For this is what attracted the youth to her. This is what made the youth of the ANC her children. Mamma Winnie was the mother because when others had dismissed the young lions, when others were impatient, Mamma would listen to the youth, guide the youth and fight for the youth. There should be no doubt, that Mamma knew who the diamonds of the struggle were: the youth. It is therefore no surprise that generations of young people frequented her home during and after the struggle. She believed in the youth and she nurtured the youth.
When families questioned involvement of young people in the struggle, Mamma Winnie was there to take them in. When a member of the community was in need, Mamma was there to take action. She knew the struggles, she knew her people and she was a leader embedded in the community. Winnie Mandela was the beloved of our own struggle, a red rose of the revolution; passionate about our people and the issues affecting them.
It was this ability to personify truth to power that made her to be feared by many. Her ability to speak truth to power enabled her to face torture, solitary confinement, imprisonment, banishment and all the dirty tricks the apartheid regime had up their sleeves. But none of this could break her spirit. She was a strong woman and she was strong precisely because she lived and knew the truth.
Her strength and her resilience made many to hate her. Yet she did not shy away from this disdain. She would not succumb to the flattery of the chattering classes. She knew whose praise she needed. She was convinced of whose approval she needed always to seek. She did not seek the approval of the apartheid regime nor even the praise of the leadership of the ANC. Rather Mamma Winnie was forever faithful to the people; especially the most marginalised in society during apartheid and after apartheid.
To the very day of her death she commanded a place in the liberation movement which very few occupy.

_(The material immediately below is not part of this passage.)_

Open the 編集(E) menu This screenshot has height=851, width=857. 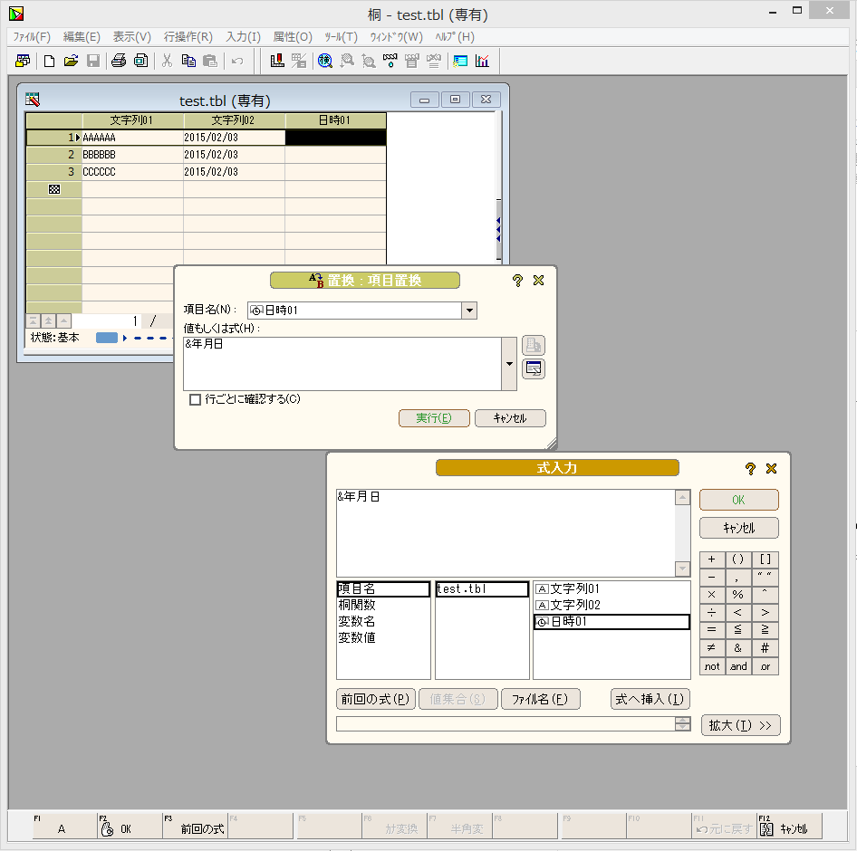(81, 37)
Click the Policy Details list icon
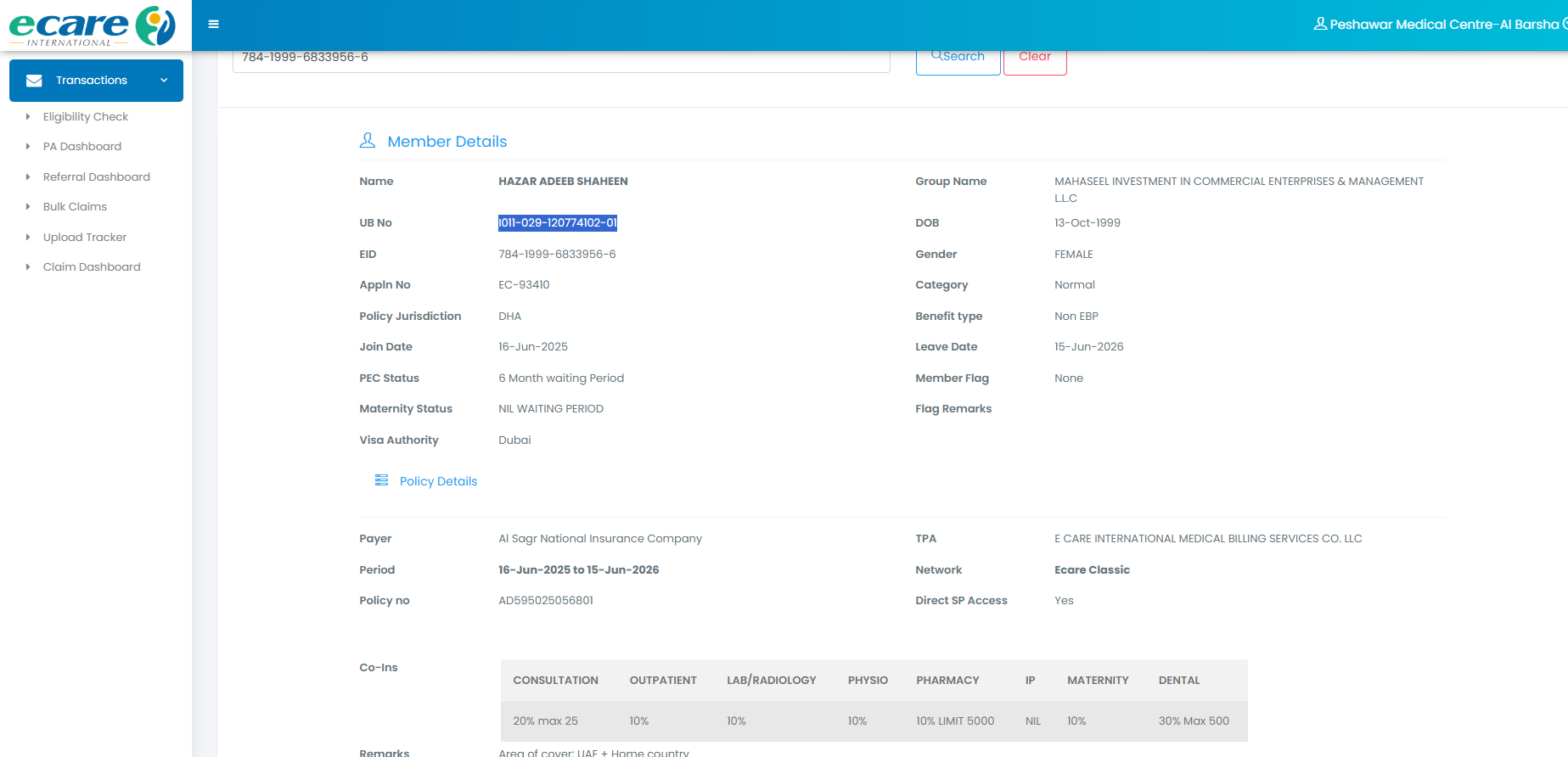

She was above reproach and never once could be accused of taking sides. As a true elder, a true veteran and stalwart, she brought people together rather than drive the wedge further.
Mamma Winnie brought former Presidents Thabo Mbeki and Jacob Zuma together to try and unite the ANC in 2007. She did the same with Presidents Zuma and Cyril Ramaphosa in 2017. She went out of her way to constantly engage the leadership of the Economic Freedom Fighters and even encouraged them to continue their efforts in the mission for economic freedom notwithstanding the fact that she felt they could have best pursued this within the ANC.
She was unwavering in her care and support for a generation of our former ANC Youth League leaders who defined and bravely championed our generational mission of economic freedom in our lifetime while many leaders of the ANC were impatient with them. She defended the Youth League’s former President Julius Malema up until his expulsion from the ANC and continued to mentor him till her death. She continued to stand with and encourage Youth League leaders and activists from that generation as well as our generation who remained in the ranks of the ANC and its Youth League but who had run ins with some of the ANC leadership at different levels for raising critical issues. Mamma Winnie understood the vibrancy and militancy of youth and the role of the Youth League’s autonomy in preserving this.
Can many match her ability to unite? Can many match her ability to have risen above divisions and ensure that all were kept in the fold? Can many match her ability to understand the youth?
Yet it was precisely these abilities that made her to be reviled by some. She had been a thorn in the side of the apartheid government and even when things went wrong in the ANC she was not afraid to speak up. Who can forget her prophetic words when she reluctantly declined the nomination of Deputy President of the ANC? “Comrade Thabo, I do understand what is happening.”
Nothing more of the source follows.